Module 4: Dependency Mapping and Interconnectivity Analysis

  • Use packet capture and distributed tracing tools to map east-west traffic between applications in hybrid environments.
  • Distinguish between hard dependencies (required for functionality) and soft dependencies (performance or monitoring related).
  • Identify and document shared databases that create tight coupling between applications, complicating migration sequencing.
  • Visualize dependency graphs while managing performance overhead from continuous monitoring agents.
  • Validate dependency maps with application teams to correct false positives generated by port scanning or log analysis.
  • Flag circular dependencies that may require refactoring before cloud migration can proceed safely.

Module 5: Risk Assessment and Compliance Alignment

  • Flag applications handling regulated data for enhanced review, requiring documented data residency and encryption practices.
  • Assess exposure of internet-facing applications with outdated dependencies or unpatched vulnerabilities.
  • Identify applications with hardcoded credentials or secrets that must be remediated before migration.
  • Map application controls to compliance frameworks (e.g., SOC 2, ISO 27001) to determine cloud suitability.
  • Document exceptions where legacy applications cannot meet cloud security baselines, requiring compensating controls.
  • Coordinate with legal and privacy teams to validate data processing agreements for third-party SaaS applications in the inventory.

Module 6: Migration Readiness Scoring and Prioritization

  • Develop a scoring model combining technical debt, business criticality, and interdependencies to sequence migration waves.
  • Adjust readiness scores based on team availability, skill gaps, and vendor support for legacy platforms.
  • Identify applications with no clear owner or documentation as candidates for retirement or quarantine.
  • Factor in licensing constraints (e.g., on-premises perpetual licenses) that affect cloud deployment models.
  • Use architectural assessment findings to downgrade readiness scores for monolithic applications lacking scalability.
  • Re-evaluate readiness after proof-of-concept migrations to refine scoring criteria across the portfolio.

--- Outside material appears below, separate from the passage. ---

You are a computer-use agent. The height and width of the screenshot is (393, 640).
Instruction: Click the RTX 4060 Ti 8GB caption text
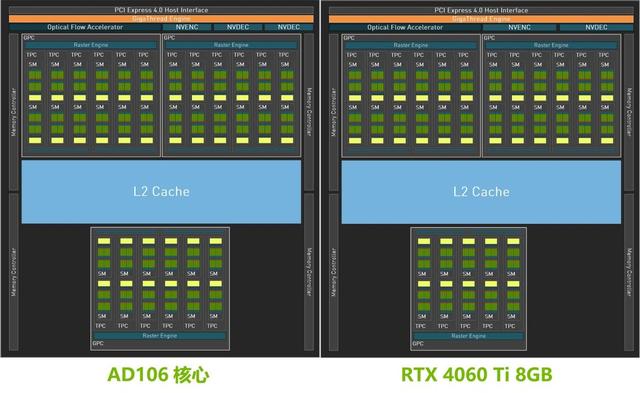point(477,375)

Module 7: Governance, Maintenance, and Change Control

  • Implement automated validation rules to reject CMDB updates that omit required inventory fields.
  • Integrate inventory updates into change advisory board (CAB) workflows to ensure modifications are tracked.
  • Establish reconciliation cycles between the application inventory and cloud billing tools to detect unapproved deployments.
  • Assign responsibility for inventory accuracy to application owners with quarterly attestation requirements.
  • Configure alerts for orphaned resources that remain active after an application is marked for retirement.
  • Archive decommissioned applications with retention policies that support audit and forensic investigations.

Module 8: Integration with Migration Execution and Portfolio Management

  • Feed inventory data into migration tooling to auto-generate lift-and-shift playbooks for eligible workloads.
  • Sync application groupings and dependencies with project management tools to coordinate migration sprints.
  • Expose inventory APIs to finance teams for cloud cost allocation based on application ownership.
  • Use inventory health metrics (completeness, accuracy, timeliness) in executive reporting for migration oversight.
  • Adjust migration scope dynamically when new applications are discovered post-initial inventory.
  • Retire legacy monitoring configurations and DNS entries after verifying cloud cutover and DNS TTL expiration.